:: TASK TO CARRY OUT ::
Count the lines below containing "link". Number only.

:: SUPPLIED RECORDS ::

----------------

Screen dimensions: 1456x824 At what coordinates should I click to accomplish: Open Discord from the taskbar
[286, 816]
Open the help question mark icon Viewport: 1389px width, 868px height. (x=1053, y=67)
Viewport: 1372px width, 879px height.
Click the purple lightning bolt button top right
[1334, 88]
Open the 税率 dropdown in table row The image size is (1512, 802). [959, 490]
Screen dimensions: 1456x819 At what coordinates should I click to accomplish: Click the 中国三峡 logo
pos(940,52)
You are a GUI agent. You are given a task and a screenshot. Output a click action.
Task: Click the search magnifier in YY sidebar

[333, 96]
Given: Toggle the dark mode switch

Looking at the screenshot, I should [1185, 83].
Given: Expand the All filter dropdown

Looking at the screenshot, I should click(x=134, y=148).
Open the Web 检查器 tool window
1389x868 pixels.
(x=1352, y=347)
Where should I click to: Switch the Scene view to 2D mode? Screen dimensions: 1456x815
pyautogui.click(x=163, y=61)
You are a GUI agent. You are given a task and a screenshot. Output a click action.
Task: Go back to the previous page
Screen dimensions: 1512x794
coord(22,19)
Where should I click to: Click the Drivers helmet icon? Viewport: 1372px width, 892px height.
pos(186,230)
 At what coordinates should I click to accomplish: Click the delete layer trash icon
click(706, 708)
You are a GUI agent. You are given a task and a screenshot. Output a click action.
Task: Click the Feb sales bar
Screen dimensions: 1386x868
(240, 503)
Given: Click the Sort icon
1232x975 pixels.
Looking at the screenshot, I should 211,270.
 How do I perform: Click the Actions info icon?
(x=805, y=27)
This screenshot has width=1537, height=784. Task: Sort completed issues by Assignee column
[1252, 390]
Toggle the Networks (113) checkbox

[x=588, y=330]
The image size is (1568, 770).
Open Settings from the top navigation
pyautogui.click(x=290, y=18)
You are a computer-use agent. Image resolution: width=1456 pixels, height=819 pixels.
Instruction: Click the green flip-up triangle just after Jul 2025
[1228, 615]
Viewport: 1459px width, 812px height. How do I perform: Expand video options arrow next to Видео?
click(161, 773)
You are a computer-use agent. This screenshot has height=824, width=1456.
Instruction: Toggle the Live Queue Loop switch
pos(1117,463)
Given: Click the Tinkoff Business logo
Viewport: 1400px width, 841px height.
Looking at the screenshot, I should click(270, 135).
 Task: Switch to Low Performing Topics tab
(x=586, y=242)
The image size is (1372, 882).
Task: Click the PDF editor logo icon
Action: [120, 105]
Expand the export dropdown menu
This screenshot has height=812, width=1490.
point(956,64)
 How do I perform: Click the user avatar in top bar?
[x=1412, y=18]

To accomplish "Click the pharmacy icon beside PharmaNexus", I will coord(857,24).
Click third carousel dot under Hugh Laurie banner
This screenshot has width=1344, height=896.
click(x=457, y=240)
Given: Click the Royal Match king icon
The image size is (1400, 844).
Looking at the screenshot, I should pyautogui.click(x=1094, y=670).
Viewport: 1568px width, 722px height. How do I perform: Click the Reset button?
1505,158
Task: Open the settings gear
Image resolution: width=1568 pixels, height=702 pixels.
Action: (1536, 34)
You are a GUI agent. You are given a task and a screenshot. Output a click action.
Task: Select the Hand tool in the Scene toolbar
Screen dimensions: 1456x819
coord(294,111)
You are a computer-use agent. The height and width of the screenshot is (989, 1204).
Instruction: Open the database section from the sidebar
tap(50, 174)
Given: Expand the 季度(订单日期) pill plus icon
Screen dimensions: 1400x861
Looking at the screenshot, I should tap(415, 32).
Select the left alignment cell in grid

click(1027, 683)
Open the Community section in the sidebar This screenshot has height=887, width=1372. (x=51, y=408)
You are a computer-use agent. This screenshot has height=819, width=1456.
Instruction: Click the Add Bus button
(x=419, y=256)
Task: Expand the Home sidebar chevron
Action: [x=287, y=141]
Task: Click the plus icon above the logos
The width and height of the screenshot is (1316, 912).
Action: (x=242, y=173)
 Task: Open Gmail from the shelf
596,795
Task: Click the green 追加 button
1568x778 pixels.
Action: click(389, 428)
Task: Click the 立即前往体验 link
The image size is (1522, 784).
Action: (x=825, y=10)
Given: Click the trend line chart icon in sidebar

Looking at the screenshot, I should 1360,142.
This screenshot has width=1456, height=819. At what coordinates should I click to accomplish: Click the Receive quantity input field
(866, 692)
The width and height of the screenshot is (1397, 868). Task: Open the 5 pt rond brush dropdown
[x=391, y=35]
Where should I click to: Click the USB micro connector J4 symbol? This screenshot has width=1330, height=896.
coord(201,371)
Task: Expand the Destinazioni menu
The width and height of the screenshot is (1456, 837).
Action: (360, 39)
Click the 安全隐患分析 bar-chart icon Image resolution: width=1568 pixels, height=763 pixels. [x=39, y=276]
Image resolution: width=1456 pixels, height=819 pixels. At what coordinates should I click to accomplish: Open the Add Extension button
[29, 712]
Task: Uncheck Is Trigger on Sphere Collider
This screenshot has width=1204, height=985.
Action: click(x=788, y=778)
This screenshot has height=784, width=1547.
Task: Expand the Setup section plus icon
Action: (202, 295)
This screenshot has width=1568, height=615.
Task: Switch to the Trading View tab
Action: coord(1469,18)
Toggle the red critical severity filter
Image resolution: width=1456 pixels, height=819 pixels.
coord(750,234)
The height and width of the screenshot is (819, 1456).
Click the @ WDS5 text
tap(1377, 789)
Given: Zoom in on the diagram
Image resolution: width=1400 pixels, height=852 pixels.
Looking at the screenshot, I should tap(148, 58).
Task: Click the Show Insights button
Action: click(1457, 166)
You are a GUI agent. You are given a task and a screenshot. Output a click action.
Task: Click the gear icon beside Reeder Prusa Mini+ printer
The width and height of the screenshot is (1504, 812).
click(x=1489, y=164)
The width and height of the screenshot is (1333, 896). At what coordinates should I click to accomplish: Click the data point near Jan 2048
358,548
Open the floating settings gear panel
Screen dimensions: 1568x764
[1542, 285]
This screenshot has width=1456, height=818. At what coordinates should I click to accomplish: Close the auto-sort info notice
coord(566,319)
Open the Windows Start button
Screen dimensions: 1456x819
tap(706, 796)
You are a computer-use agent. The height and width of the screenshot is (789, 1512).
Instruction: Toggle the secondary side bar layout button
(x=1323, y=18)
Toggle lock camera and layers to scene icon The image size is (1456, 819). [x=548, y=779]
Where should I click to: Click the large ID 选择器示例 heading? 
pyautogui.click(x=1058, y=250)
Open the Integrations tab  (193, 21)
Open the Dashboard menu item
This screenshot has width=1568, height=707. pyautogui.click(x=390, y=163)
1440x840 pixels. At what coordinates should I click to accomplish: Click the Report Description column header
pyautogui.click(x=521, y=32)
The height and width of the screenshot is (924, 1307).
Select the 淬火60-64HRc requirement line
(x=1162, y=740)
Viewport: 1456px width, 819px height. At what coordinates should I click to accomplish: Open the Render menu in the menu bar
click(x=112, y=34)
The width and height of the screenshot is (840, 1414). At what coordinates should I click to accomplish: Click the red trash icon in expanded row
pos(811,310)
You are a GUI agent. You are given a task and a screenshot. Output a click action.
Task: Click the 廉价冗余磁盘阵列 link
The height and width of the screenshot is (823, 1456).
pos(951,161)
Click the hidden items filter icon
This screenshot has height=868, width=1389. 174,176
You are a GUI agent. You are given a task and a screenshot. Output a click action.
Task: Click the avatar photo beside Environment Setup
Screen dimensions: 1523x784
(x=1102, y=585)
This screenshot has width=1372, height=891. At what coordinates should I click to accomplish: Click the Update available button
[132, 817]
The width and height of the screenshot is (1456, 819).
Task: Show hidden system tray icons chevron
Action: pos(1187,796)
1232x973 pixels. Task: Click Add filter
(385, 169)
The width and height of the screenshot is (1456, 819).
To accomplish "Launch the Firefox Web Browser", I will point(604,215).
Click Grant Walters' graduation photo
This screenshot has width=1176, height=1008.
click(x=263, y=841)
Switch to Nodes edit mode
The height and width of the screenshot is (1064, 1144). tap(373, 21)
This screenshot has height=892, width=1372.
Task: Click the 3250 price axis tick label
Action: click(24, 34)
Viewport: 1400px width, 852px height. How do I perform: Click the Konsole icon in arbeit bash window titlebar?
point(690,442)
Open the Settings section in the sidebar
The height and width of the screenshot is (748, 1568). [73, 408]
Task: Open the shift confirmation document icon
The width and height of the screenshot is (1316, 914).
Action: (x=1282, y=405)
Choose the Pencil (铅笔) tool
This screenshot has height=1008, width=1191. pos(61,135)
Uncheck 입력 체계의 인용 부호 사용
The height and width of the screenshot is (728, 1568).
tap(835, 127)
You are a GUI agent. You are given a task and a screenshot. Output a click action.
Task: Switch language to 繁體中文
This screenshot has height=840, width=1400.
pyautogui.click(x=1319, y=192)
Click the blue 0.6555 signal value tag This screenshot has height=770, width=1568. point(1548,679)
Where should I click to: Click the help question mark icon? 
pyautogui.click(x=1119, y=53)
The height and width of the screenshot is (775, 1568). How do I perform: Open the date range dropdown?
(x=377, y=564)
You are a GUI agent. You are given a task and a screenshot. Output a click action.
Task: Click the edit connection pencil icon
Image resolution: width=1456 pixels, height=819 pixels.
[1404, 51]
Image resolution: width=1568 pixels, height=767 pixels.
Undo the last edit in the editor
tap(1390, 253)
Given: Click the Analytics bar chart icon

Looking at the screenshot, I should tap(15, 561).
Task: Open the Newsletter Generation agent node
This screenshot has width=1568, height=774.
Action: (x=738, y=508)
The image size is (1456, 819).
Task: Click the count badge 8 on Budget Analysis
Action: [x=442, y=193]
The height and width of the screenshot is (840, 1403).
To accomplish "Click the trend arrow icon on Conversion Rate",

----------------

:: ANSWER SPACE ::
2